« Entrevisions » est un recueil poétique de Charles Van Lerberghe (Belgique, 1861-1907), publié à Bruxelles chez Paul Lacomblez en 1898.
Le manuscrit initial comprenait trois mille vers, et fut considérablement réduit par un "jury éditorial" composé par des amis de l'auteur: Albert Mockel, Fernand Severin, Maeterlinck. Ce dernier se montra particulièrement sévère pour les pièces auxquelles il reprochait "naïveté, rhétorique, fadeur, abus d'eau de rose, etc.". Le choix du titre lui-même donna lieu à de longues discussions, et même à un référendum. A "Trames", "Jeux et Songes", "Sous voile", fut finalement préféré le titre proposé par l'auteur: quoique constituant un néologisme, Entrevisions possédait le mérite de contenir à la fois l'anglais glimpse et l'allemand Durscheinende.
Le recueil est divisé en trois parties: "Jeux et Songes", "le Jardin clos", "Sous le portique". La première offre une panoplie de métamorphoses furtives, associées à toutes les incarnations de l'image féminine: l'amour s'éveille, disparaît, mais s'idéalise dans le souvenir ("Psyché"); des reflets de fleurs et d'anges s'évanouissent sous la buée d'une haleine ou d'un baiser ("le Miroir"); la nymphe dormant les yeux ouverts est surprise par l'éclair qui se mire en ses yeux: "Et tout un jardin ébloui / S'illumine au fond de la nuit / Dans le rapide éclair d'un rêve" ("Dans la Nymphée"); ou bien, par un mouvement lent et multiforme qui anime tout le poème, la Vierge "étoile de la mer", prend le visage de Vénus. La deuxième partie propose onze poèmes d'une unité remarquable. Chacun d'eux est précédé d'une épigraphe en latin, librement adaptée du Cantique des cantiques, qui d'ailleurs inspire l'ensemble. En un long monologue, la Femme s'éveille à l'amour dans un demi-songe où miroitent les ambivalences de sa propre image: "Je suis l'enfant qui tient des mondes / Et la Vierge qui tient des lys." Elle est miroir du cosmos ("Toute l'aurore brille en mes yeux") ou se fond en lui: "J'ai joué dans la neige en feu / Des étoiles du paradis / J'en suis toute revêtue." Enfin, elle n'est plus que la sensation éveillée par l'Époux. La dernière partie offre une série de variations sur les métamorphoses du temps - clair-obscur dans lequel, par un jeu d'avatars, alternent mort et renaissance ("l'Oubli", "la Mort", "In Memoriam").

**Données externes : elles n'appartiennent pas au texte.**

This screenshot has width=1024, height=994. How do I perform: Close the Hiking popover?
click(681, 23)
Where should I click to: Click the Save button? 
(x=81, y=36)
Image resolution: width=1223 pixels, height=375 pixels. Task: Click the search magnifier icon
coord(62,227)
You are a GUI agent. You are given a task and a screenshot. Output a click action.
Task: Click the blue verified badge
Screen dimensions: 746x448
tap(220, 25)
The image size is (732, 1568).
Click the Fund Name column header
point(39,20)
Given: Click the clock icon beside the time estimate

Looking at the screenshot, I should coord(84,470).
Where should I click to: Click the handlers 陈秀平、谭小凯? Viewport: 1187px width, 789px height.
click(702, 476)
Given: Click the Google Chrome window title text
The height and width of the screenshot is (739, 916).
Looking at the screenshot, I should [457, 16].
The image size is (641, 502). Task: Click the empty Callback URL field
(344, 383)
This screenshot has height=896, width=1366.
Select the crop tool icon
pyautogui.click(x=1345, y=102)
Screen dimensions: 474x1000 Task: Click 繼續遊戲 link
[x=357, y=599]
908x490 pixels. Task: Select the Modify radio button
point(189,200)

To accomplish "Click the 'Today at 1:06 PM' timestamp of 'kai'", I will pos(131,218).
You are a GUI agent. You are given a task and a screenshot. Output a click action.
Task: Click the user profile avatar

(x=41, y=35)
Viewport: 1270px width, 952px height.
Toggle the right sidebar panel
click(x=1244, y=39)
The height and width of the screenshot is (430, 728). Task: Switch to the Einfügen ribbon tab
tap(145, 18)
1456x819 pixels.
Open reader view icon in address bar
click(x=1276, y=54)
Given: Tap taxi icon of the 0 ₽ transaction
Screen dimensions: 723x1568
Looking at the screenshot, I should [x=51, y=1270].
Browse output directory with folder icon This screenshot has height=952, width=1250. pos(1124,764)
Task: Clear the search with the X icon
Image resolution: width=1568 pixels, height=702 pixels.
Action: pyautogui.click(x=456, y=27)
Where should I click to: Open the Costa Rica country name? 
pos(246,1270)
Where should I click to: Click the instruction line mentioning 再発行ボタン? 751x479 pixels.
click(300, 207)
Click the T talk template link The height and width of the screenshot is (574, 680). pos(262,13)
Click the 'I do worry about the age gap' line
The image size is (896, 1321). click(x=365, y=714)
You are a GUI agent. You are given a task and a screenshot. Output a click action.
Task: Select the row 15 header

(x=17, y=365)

Albert Mockel écrit à propos du recueil Entrevisions: "Les vers de Van Lerberghe font penser à des anges qui suivraient le cortège de Vénus; à demi voilés de leurs ailes, ils cachent leurs yeux bleus étonnés et leurs lèvres, à qui les délices des sens viennent d'être révélés. Ce sont des anges païens - ou si l'on veut, ce sont de simples jeunes filles." Sans doute cette dernière assertion est plus que contestable, car la "simplicité" de la jeune fille des Entrevisions n'est en réalité qu'une apparence. Pour le reste, le jugement est perspicace et suggestif. Van Lerberghe a dit lui-même qu'il n'a pas cherché à faire de l'étrange intentionnellement, mais qu'il a voulu composer un poème d'une "beauté, intense et mystérieuse". Le sujet de ses poèmes, il le cherche "aux confins de la vie". Car, dit-il, "je crois que toute profonde beauté est mystère, et que ce côté mystérieux est un signe qu'on l'a entrevue". C'est en effet l'originalité de ce recueil de côtoyer la métaphysique, sans que jamais le poète ne devienne philosophe. On peut cependant déplorer, dans cette poésie savante et parfois un peu artificielle, la monotonie d'un vocabulaire fade (abus des mots "rêve", "roses", "radieux", "doux"...) et la grandiloquence de l'image. Quant à l'aspect païen, il est à la fois omniprésent et fondamental, comme le prouve la métamorphose de la Vierge en Vénus, ou Psyché se donnant dans un murmure d'extase à l'Amour endormi.